__Sayfa metni__.

::::::::

Eski sayılabilecek bir İstanbullu olarak dönem dönem çok ciddi su kesintilerini yaşadığımız günleri çok iyi hatırlarım. Bazen su verilir ama gaz kesilirdi; bazen gaz verilir ama su yeterli basınçla gelmediğinden şofbenler yanmazdı yani yıkanamazdık.

İçme suyu için her semtte bulunan Hamidiye çeşmelerinden sağlanırdı. Sakalar evlere at sırtında damacana ile su servisi yaparlar ve mutfakta bulundurduğumuz çeşmeli küplere doldururlardı.

İleriki yıllarda çeşmeler kâfi gelmedi bu sefer tankerlerle apartmanlara su taşınmaya ve depoların doldurulmasına başlandı. (Bu arada kıyıda köşede kalmış Bizans dönemi sarnıçlarından da su çekildiğini gözümle gördüm).

Her dönemi iyi kötü atlattık. Ancak o yıllarda şehrimizin nüfusu kademeli olarak 1,5 milyondan 5 milyona çıkmıştı.

Bugün ise 16 milyon kişiyi aşmış durumdayız.

Barajlarımızın su seviyesinin yüzde 23’ün altına düştüğü gibi özellikle İstanbul ve civarına düşen yağışlar önemli seviyede azalmıştır… (Lütfen başlıktaki haritanın Trakya bölgesine bakınız.)

Üstüne üstlük önümüzdeki günlerde sadra-şifa bir yağış da beklenmemektedir.

Diğer bir deyimle ümidimiz ocak ayına kaldı. Olmadı şubat ayını bekleyeceğiz.

::::::::

__Veri içeriği__.
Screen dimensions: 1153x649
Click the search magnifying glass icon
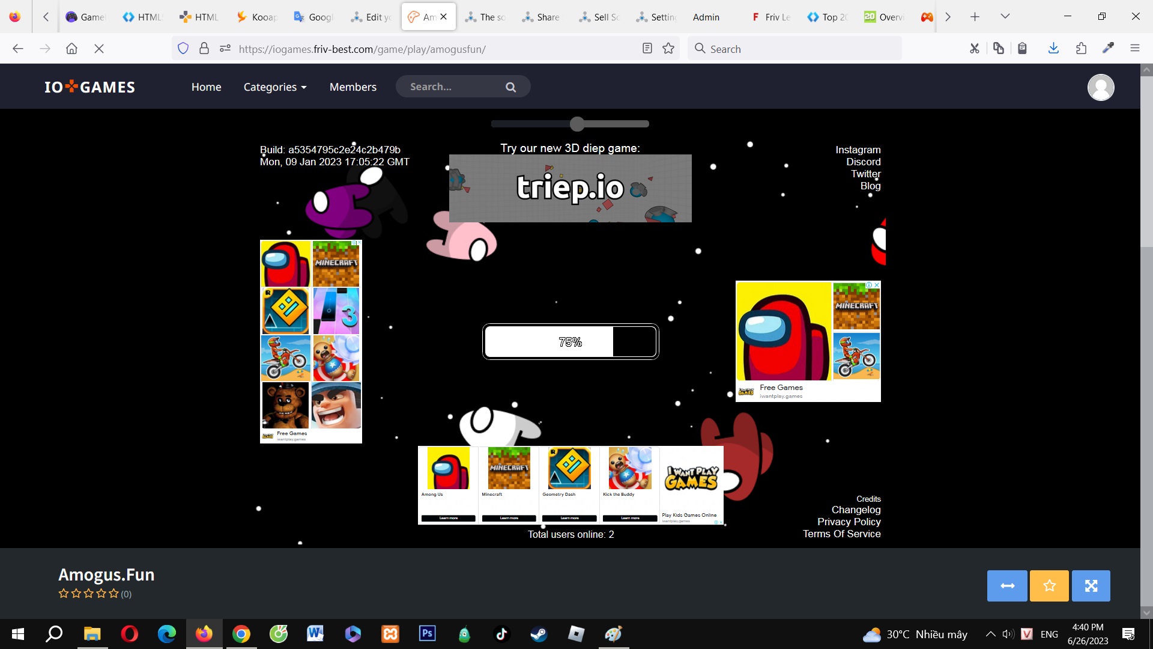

::::::::

__Görev listesi__.
(a) Sayfa metninde İstanbul'un nüfusu için verilen rakamları sıralayın.
(b) Sayfa metninin "Bugün ise 16" ile başlayıp "yağış da beklenmemektedir." ile biten bölümünü, "Trakya" yerine "Ege" koyarak güncelleyin.
Yalnızca sayfa metnine dayanın.

__Nihai sonuçlar__.
(a) 1,5 milyon, 5 milyon, 16 milyon

(b)
Bugün ise 16 milyon kişiyi aşmış durumdayız.

Barajlarımızın su seviyesinin yüzde 23’ün altına düştüğü gibi özellikle İstanbul ve civarına düşen yağışlar önemli seviyede azalmıştır… (Lütfen başlıktaki haritanın Ege bölgesine bakınız.)

Üstüne üstlük önümüzdeki günlerde sadra-şifa bir yağış da beklenmemektedir.